▶ **What you will do**: Required from the data below: the exact lines starting at the line containing "Tap the Save heart icon" and ending at the line containing "317x162 pixels.", with both ends kept and all pictures dropped.

▶ **Exercise input**:
▬▬▬

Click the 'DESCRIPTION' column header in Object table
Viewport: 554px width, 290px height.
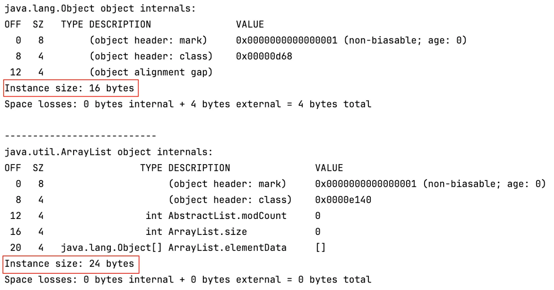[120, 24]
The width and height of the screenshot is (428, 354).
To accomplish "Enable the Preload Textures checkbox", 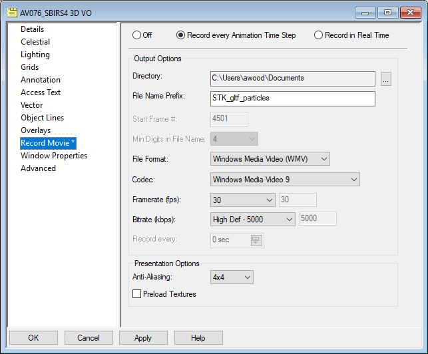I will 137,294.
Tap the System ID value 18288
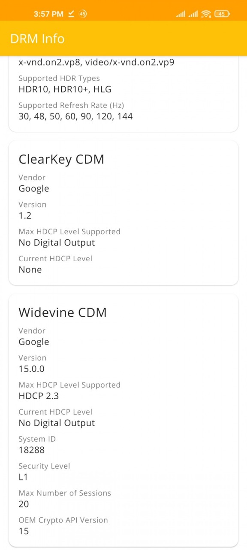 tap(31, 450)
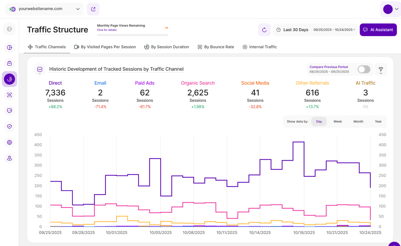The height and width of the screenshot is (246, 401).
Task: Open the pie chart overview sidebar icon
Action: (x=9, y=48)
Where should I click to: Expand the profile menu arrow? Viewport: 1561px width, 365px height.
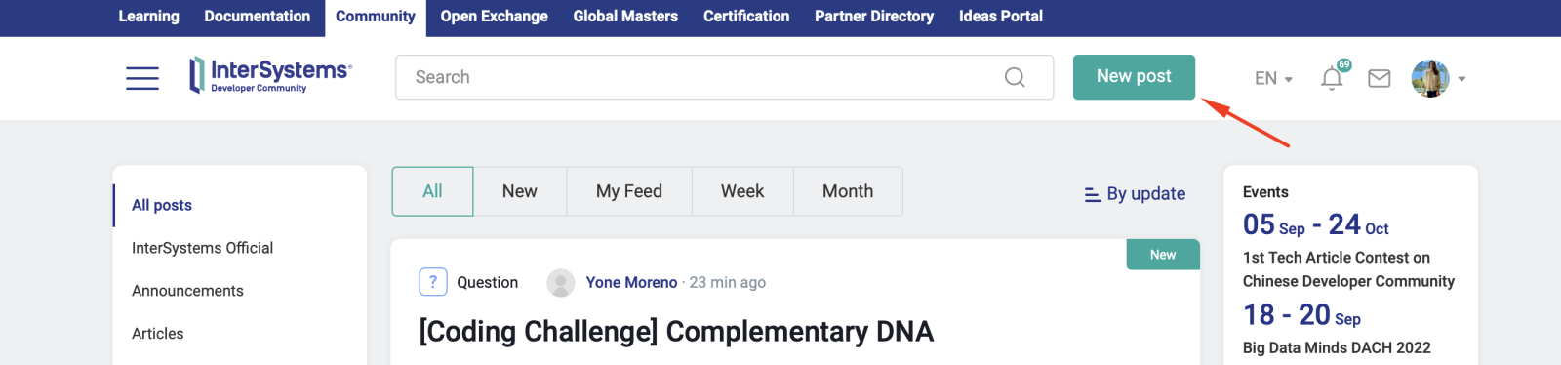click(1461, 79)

▬▬▬

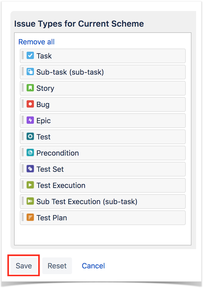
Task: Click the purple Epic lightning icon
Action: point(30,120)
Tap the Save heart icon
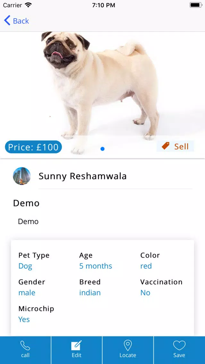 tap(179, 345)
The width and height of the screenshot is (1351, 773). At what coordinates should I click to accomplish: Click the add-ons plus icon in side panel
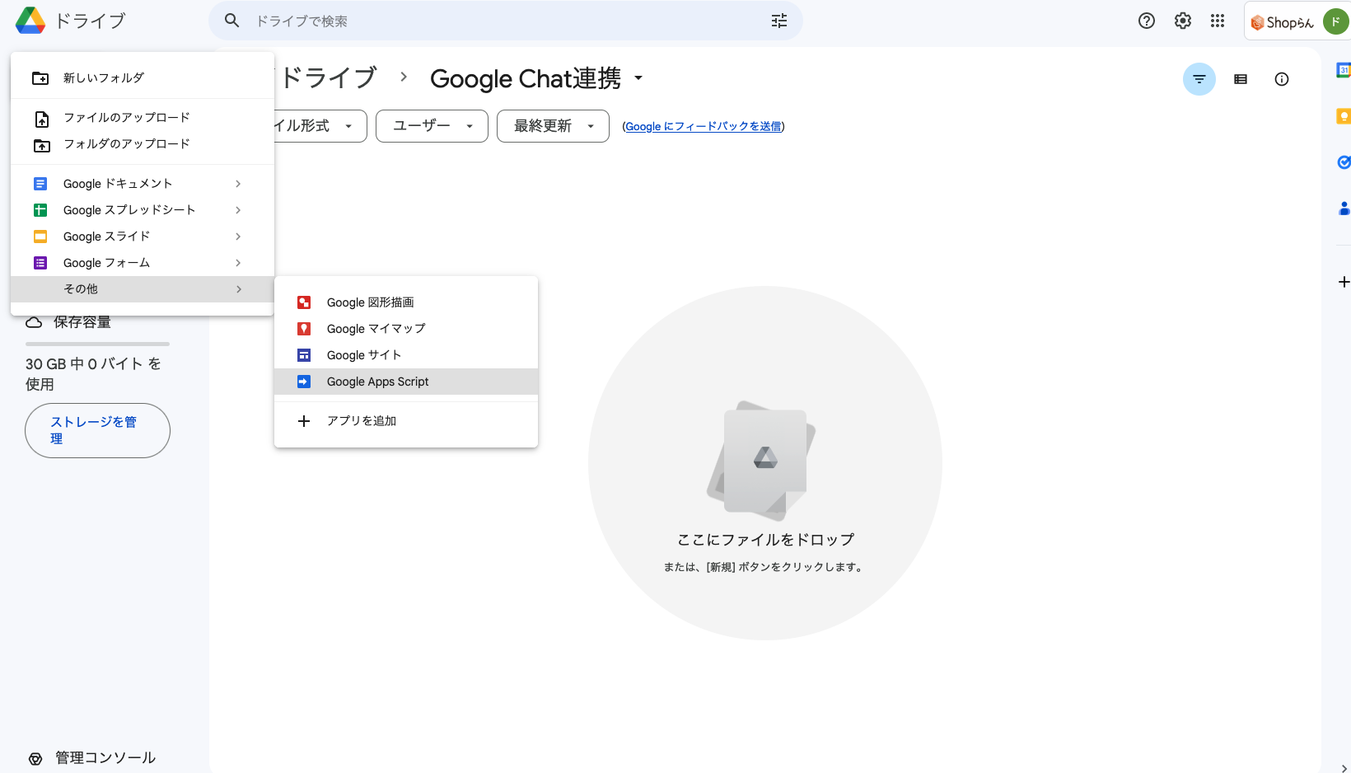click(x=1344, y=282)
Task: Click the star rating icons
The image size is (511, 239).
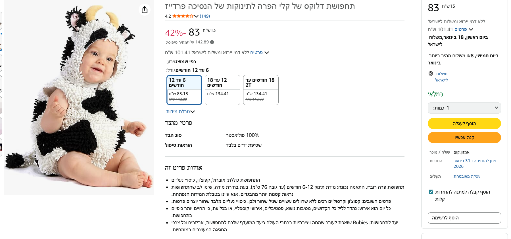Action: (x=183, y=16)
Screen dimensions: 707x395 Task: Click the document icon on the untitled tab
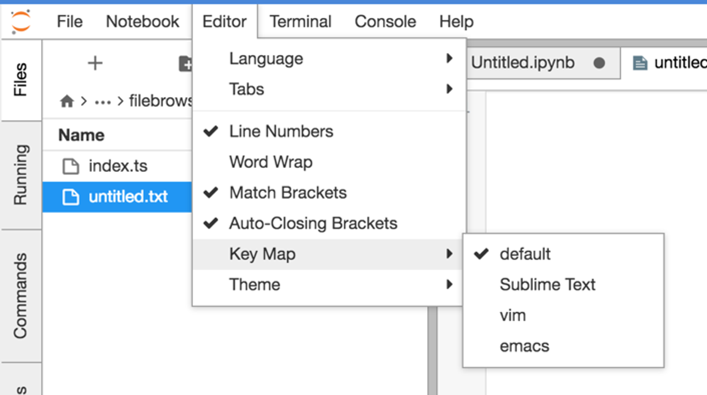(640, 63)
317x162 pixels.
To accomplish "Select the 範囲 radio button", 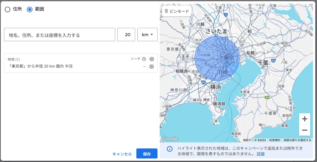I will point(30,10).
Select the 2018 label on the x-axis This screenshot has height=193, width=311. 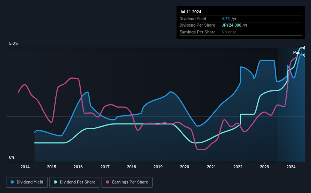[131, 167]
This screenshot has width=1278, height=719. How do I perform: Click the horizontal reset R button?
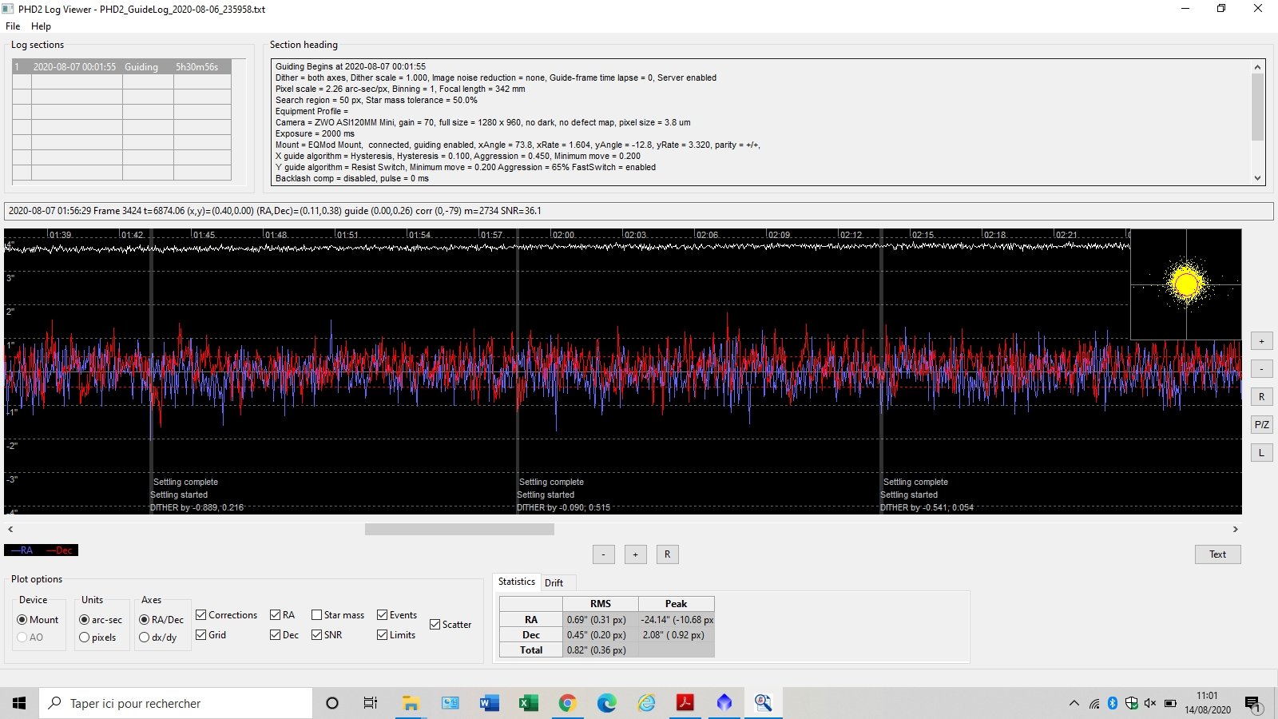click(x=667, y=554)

▬▬▬

▶ **Exercise output**:
Tap the Save heart icon
 tap(179, 345)
The width and height of the screenshot is (1351, 773). At what coordinates should I click to accomplish: Click the add-ons plus icon in side panel
click(x=1344, y=282)
Task: Click the star rating icons
The image size is (511, 239).
Action: (x=183, y=16)
Screen dimensions: 707x395 Task: Click the document icon on the untitled tab
(640, 63)
317x162 pixels.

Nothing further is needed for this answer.